Thursday, December 3, 2009

Heidegger and Derrida: Facts and Interpretations

Some place else I had written:
"Luc Ferry and Renaut in their French Philosophy of the Sixties, An Essay on Antihumanism, do not single Heidegger out, but they include him as one of the anti-humanists, saying for Heidegger (and Derrida) there are no facts, only interpretations.  We are not to use our  minds to reason – we are not to seek to be rational.  We are to seek authenticity."
            Of course I was overly brief here and subject to misinterpretation.  One thing Ferry and Renaut do not do is "summarize"; which may confuse some.   They use different words than are commonly associated with the various philosophers they discuss -- but then "words" cannot summarize.  And Putting things in "different words" often has some sort of advantage.  "Summarize" Derrida's "deconstruction" using different words, for example -- or Bultmann's "demythologizing."  They move away from something some people like to think of as "facts" and into the realm of "interpretation."  Do Bultmann and Derrida do this using "reason"; well yes in the sense that they use their minds to come up with these concepts (with the help of Heidegger), but they don't emphasize "reason" as the grounding for their leap.  They are not "rationalists." 
And one of the things that makes Heidegger so interesting (or frustrating) is that one can find him saying different and contradictory things in different places.  Stephen Hicks ( ) sees Leo Strauss and subsequently Allan Bloom as having been influenced by Heidegger.  He didn't say what he meant, but I can see that Bloom's emphasis in the "Western Tradition" sounds very like Heidegger's emphasis on the "German Tradition." 
But in another place I can see Al Gore and Ted Kaczynski as perhaps drawing inspiration.
Ferry and Renaut wouldn't disagree with Black ( ) and Hicks in seeing Heidegger as providing multiple sorts of inspiration.  Their concern was that in France prominent philosophers, not just Heidegger and Derrida, were providing inspiration for moving more and more away from "Humanism" -- Humanism in the sense of "man the subject," man who as an individual does things, makes decisions, chooses.  Choice is being taken from him and invested in some organization or concept.
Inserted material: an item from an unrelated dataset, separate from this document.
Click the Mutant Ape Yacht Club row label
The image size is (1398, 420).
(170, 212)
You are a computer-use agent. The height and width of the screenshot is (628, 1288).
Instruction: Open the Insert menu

Heidegger believed that Individualism was a false standard for life.  How can the modern Frenchman, influenced by Heidegger not feel anxious and alienated?
And of what use was "reason" when Heidegger was able to advocate a replacement for it – a type of intellectual Gleichschaltung?  This is one of the places that some thinkers are seeing an association between his philosophy and Totalitarianism.  Do not trust your own reason.  Instead listen to the ubermensche and then "go along."  And indeed it was a huge “blunder” for Heidegger to urge them to follow the “leader” then in power in Germany.